# Records shown:
--- BEGIN ---

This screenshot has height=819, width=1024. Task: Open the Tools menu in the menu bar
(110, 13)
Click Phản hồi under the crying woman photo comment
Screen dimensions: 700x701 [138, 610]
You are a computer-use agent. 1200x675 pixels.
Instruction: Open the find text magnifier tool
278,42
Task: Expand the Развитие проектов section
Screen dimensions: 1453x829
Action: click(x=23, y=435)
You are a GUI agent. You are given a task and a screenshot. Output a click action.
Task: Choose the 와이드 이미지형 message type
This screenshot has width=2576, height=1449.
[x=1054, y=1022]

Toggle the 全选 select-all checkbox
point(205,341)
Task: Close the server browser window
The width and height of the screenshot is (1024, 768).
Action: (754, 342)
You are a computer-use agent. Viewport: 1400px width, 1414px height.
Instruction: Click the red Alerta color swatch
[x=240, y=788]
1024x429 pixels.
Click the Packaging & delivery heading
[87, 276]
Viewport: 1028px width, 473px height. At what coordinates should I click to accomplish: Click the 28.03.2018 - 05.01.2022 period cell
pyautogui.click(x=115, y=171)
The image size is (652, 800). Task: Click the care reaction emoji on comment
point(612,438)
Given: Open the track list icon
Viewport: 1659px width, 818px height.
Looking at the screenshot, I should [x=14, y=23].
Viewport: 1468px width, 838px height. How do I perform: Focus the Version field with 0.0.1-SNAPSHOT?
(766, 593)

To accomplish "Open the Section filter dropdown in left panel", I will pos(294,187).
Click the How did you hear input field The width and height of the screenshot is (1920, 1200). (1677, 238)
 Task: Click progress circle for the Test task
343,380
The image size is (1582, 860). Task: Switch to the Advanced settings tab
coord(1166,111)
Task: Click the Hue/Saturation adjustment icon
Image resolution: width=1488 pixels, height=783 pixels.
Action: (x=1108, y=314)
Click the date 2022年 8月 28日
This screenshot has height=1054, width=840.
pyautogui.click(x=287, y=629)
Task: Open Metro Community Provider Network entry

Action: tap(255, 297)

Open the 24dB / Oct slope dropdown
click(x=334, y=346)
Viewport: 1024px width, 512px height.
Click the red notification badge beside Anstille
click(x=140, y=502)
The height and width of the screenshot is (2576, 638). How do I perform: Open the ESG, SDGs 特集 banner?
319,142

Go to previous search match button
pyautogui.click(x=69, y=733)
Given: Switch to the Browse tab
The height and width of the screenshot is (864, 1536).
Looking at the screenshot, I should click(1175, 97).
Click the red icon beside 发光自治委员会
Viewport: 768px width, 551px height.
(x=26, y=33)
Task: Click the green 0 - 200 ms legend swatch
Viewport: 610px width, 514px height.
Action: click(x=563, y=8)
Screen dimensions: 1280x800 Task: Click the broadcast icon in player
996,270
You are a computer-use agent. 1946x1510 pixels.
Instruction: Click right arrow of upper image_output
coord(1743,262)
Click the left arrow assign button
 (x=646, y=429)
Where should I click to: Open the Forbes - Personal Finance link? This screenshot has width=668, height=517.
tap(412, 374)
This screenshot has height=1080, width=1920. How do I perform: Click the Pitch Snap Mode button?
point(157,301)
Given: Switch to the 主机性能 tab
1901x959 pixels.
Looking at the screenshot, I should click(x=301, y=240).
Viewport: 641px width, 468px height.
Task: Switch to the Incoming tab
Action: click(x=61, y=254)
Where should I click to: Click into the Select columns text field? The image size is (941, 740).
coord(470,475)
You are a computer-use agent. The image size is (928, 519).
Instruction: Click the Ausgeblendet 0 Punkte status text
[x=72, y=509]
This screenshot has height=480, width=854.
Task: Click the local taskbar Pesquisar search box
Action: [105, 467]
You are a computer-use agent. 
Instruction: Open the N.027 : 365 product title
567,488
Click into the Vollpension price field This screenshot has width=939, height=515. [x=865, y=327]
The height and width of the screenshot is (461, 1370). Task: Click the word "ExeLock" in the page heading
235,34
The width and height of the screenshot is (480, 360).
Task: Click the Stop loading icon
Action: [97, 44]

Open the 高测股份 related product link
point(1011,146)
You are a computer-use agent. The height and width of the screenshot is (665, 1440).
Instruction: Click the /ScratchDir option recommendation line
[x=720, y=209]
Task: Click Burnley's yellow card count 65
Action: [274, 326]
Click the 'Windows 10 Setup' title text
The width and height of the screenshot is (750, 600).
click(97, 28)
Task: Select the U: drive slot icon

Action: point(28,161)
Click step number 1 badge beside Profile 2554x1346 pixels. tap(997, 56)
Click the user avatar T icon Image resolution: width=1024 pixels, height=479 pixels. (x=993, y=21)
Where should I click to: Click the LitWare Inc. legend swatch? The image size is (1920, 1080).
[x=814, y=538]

--- END ---

# Exercise brief:
Rewrite everything from the line containing "Click the user" down to the last line, changing "avatar" to "profile picture" and keeping everything else as it is.

# Exercise response:
Click the user profile picture T icon Image resolution: width=1024 pixels, height=479 pixels. (x=993, y=21)
Where should I click to: Click the LitWare Inc. legend swatch? The image size is (1920, 1080).
[x=814, y=538]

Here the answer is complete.